AIG Founder Suing For Not Being Allowed To Fail, Demanding Billions

In the Pixar movie The Incredibles one of the opening scenes involves the hero, named Mr. Incredible, saving a man who was jumping off of a building. Following that, the man then sues Mr. Incredible for the act, saying, “You didn’t save my life, you ruined my death, that’s what you did!”

In the same vein, we have Maurice “Hank” Greenberg, the founder of AIG, suing the U.S. government. Why, you may ask? For saving his company from financial ruin.

His argument is that the U.S. government had seized AIGs assets illegally, and that as such, the U.S. Treasury needs to now pay him and the other AIG shareholders at the time the original value of the company.

He was already railing against the deal in 2008, when he claimed that had he still been chairman the company would not have been in the dire straits it was in. This, of course, is laughable, as he created the very tools which brought AIG down. He also neglects to note that he was forced out due to his use of off-the-books schemes to fake profitability, something he paid a $15 million fine for some years back, with AIG itself paying $1.6 billion in penalties. So, perhaps he is right; it would not have been in the dire straights it was in — it would have been far, far worse.

James Millstein, the Treasury official who oversaw AIG’s restructuring, had this to say on the bailout of AIG:

“The AIG which came begging to the Fed’s doorstep was the AIG that Hank Greenberg built. It’s capital structure was opaque, it was heavily dependent on short-term funding, with a highly leveraged financial products subsidiary that had been organized to evade effective regulatory oversight. [Greenberg] ran the parent company like a hedge fund with a triple A rating.”

The deal itself was not the U.S. Treasury’s own design. AIG’s board had been approaching various lenders with the deal for over a week when they approached the U.S. government.

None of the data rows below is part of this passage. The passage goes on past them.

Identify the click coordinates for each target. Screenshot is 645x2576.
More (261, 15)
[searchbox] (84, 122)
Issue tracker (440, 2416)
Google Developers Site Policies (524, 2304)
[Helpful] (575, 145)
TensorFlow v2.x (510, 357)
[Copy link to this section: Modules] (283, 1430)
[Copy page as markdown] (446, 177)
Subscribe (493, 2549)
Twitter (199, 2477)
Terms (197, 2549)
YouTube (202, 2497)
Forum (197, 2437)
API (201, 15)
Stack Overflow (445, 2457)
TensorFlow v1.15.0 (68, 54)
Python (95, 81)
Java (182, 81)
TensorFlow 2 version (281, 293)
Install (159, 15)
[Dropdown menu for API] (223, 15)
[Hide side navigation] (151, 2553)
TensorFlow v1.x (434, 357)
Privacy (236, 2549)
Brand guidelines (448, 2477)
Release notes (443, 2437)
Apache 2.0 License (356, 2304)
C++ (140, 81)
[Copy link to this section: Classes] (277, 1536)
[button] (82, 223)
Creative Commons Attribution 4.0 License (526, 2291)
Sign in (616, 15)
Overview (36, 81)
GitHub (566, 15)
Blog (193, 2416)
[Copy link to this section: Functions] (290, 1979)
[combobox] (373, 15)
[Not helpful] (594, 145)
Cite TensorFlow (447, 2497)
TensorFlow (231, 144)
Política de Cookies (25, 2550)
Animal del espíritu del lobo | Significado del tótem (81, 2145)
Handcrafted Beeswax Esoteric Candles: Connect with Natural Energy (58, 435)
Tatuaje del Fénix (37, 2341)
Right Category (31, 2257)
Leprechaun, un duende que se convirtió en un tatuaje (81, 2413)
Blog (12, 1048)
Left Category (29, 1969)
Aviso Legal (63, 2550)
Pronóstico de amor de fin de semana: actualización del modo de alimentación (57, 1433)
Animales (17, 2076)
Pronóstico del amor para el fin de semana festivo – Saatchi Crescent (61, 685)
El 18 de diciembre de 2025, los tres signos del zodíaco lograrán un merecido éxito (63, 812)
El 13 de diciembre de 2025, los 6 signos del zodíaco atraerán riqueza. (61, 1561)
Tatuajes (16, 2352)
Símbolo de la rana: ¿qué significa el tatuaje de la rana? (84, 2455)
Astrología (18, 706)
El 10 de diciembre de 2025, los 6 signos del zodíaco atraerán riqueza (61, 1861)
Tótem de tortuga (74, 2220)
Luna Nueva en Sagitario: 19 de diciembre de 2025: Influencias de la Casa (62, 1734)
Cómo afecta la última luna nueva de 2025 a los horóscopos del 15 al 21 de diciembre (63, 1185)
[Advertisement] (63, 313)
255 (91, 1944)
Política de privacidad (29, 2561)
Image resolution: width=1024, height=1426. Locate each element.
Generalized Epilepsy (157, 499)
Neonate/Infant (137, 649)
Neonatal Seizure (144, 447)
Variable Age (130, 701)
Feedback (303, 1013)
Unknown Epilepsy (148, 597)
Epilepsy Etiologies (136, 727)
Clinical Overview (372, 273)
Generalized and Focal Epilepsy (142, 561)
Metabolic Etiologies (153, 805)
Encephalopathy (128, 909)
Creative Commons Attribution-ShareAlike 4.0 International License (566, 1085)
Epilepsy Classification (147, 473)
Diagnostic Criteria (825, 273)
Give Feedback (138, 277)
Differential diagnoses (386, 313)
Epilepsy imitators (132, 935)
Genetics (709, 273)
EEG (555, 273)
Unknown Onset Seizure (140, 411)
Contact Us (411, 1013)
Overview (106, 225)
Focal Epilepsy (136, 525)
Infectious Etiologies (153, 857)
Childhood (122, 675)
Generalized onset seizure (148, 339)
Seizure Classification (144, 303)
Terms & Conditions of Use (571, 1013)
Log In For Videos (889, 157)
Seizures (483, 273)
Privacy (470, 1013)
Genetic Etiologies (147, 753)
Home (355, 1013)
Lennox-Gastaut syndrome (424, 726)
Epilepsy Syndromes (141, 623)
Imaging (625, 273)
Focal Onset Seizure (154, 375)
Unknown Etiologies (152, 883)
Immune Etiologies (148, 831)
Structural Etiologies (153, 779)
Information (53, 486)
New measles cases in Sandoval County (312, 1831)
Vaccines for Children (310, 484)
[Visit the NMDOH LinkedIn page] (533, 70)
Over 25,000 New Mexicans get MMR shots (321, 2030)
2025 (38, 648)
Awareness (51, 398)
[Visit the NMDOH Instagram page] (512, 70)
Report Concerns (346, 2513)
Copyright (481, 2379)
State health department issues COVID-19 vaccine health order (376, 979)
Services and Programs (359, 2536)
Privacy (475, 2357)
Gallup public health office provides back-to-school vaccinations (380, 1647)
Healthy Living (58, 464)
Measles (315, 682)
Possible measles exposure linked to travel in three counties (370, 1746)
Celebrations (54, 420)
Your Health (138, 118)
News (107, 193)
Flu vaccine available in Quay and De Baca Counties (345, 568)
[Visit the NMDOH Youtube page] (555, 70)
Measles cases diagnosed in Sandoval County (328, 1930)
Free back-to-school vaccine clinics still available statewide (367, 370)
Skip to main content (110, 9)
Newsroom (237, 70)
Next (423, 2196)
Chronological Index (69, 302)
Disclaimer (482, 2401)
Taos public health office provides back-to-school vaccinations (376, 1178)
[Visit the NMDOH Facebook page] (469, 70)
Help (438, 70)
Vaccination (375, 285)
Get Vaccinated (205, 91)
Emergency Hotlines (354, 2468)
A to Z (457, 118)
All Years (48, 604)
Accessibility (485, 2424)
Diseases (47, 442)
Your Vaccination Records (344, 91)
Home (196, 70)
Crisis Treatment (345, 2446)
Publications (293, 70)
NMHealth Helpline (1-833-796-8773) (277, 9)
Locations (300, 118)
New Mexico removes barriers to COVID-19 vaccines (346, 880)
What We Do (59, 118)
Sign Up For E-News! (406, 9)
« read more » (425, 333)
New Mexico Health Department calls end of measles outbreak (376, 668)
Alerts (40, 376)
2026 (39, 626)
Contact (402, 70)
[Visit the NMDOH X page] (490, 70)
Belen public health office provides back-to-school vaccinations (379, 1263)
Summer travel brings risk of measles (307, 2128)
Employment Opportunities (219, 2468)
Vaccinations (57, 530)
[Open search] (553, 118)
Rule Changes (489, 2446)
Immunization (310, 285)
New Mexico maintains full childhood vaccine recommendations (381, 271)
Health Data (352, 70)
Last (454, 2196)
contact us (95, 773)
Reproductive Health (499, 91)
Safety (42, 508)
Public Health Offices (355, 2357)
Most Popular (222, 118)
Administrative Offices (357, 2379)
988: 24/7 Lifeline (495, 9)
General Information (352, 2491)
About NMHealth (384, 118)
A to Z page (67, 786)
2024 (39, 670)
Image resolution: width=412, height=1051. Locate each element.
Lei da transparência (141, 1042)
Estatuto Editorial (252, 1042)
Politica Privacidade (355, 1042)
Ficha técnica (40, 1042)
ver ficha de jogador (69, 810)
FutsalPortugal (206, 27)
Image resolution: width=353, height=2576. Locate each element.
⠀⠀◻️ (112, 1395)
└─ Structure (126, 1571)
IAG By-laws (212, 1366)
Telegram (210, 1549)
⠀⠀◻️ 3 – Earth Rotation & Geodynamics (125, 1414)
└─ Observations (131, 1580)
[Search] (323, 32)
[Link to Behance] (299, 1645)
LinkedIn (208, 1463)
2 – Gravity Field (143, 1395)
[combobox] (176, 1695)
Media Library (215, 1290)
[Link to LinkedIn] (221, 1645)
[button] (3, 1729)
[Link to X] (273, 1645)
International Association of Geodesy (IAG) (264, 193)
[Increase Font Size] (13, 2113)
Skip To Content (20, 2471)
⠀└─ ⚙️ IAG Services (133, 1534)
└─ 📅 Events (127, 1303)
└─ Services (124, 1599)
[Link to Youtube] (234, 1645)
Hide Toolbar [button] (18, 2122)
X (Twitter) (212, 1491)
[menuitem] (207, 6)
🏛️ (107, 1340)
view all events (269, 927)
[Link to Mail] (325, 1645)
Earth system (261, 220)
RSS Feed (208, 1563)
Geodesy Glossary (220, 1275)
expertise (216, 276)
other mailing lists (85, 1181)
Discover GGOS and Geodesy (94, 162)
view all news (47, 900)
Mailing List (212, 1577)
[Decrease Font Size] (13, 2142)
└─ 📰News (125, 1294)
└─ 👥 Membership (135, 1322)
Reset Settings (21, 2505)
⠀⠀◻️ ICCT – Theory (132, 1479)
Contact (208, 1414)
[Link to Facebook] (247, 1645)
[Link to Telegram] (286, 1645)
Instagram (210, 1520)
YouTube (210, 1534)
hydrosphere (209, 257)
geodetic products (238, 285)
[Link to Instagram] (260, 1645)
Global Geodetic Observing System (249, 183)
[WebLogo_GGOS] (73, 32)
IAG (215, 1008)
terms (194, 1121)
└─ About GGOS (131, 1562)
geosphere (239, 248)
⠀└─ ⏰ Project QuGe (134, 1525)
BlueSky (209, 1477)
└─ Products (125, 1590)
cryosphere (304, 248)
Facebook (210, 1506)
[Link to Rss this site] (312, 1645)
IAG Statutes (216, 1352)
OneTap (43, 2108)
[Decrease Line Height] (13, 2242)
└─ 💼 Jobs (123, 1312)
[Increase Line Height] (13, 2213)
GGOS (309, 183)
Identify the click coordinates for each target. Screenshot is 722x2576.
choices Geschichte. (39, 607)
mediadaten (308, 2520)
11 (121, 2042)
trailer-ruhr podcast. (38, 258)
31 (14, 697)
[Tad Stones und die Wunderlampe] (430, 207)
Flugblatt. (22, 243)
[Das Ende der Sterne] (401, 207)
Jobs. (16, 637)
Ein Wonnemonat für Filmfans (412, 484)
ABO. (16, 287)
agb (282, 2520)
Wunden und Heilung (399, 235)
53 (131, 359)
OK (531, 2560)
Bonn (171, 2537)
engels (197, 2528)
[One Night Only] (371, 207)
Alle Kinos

The deal which AIG came to the table with is, for an 80 percent stake in the company, an initial $85 billion with the option for additional lending in the future. The U.S.. Treasury accepted the offer given by AIG, and as a result, the company was saved.

So, realize, Mr. Greenberg is suing the U.S. government for accepting AIG’s own proposal, a proposal which it had been shopping around between various lenders. And his argument for the suit is that the U.S. government could not accept the deal without directly paying the shareholders, despite the board itself creating the deal independent of any government intervention. And to do this, Greenberg had tapped David Boies, a notable lawyer who has dealt with unusual legal theories before in the courtroom.

Still, the judge in this case, Judge Thomas Wheeler, has demonstrated a willingness to indulge the theories. The argument which caught on, and may actually give this case legs to stand on, is a very narrow one. Counsel Boies is arguing that the law authorizing the Treasury Department to make emergency loans to private firms fails to give explicit authority to take compensation in the form of stock, while it does mention charging interest.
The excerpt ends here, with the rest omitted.